Typically our scrapers will hit an intermediate proxy that we run internally using something like squid. Squid will be listening on a range of ports. Depending on the port the scrapers web request comes in on, the traffic will get sent out to a specific proxy. ie port 3177’s next cache peer might be a mobile proxy in LA. Using this technique we’ve had success scraping various data across the web. Each request made by a scraper goes out a different random proxy unless there is a specific need for a specific proxy or location.

We also rotate the types of scrapers we use ranging from Selenium Grid via Docker swarm, to playwright, to simple Python programs using HTTPX or niquests.

PM me if you want more info.

If you have not already done it, check if you need all the productpages. If you are collecting the URLs from f.ex the sitemap, then maybe some of the products may be expired, etc.

On some of the sites I scrape every old and new products is under the same map so my scrape include product-status parameter. If it is expired it appends the url to an expired-csv-file that the script uses to check againts the next time. Rinse repeat. Once every month/3 months etc. I do a full check just incase some products are “un-expired”.
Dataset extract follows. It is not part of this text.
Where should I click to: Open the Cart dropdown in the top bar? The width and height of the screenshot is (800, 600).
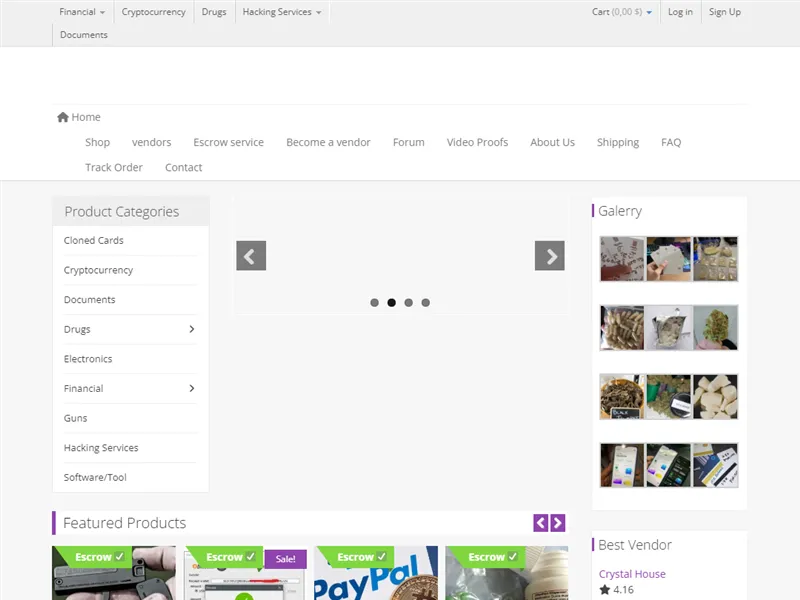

Have you tried it with a large amount of request yet? My guess is after a couple thousand the VPN will start to fail

Interesting any direction to point me?

Hmm i didn’t take into consideration, but i gonna check. Thanks for the tip

What volume are you handling?

Good tip for the expired ones. I’m gonna add this future to my script, too. i didn’t take this to consideration. Thanks!

Nice read, probably one of the best resources I’ve seen on the topic out there , especially with the sun articles about each anti bot measures providers articles linked to it.

Links to this domain have been disabled.

I am a bot, and this action was performed automatically. Please contact the moderators of this subreddit if you have any questions or concerns.

Links to this domain have been disabled. [2]

I am a bot, and this action was performed automatically. Please contact the moderators of this subreddit if you have any questions or concerns.

No, thats why before doing anything i wanted to do a bit of research to set up everything good. Not start my project and hit a wall after

Dm me for more info.

Usually scraping via VPN can get you banned immediately if it’s against tos

What do you mean by volume? Clients, sites, ads???

Thanks, I think the most important thing to note is that all anti-bot services usually calculate a trust score which decides whether to let you in. So, if you have a lot of time for this project you can slowly chop at it with limited resources.

This is one upside of how VPN’s could work for long term slow scraping projects as IP is shared with real users who could up your trust score but in reality all big anti-bot teams can just pull the VPN IPs (or track the ASNs) and mark them so maybe with some lesser known good VPNs it could work? If you’re really strapped for resources that could be an interesting option to try. Check out wireproxy if you want to try VPNs as proxies.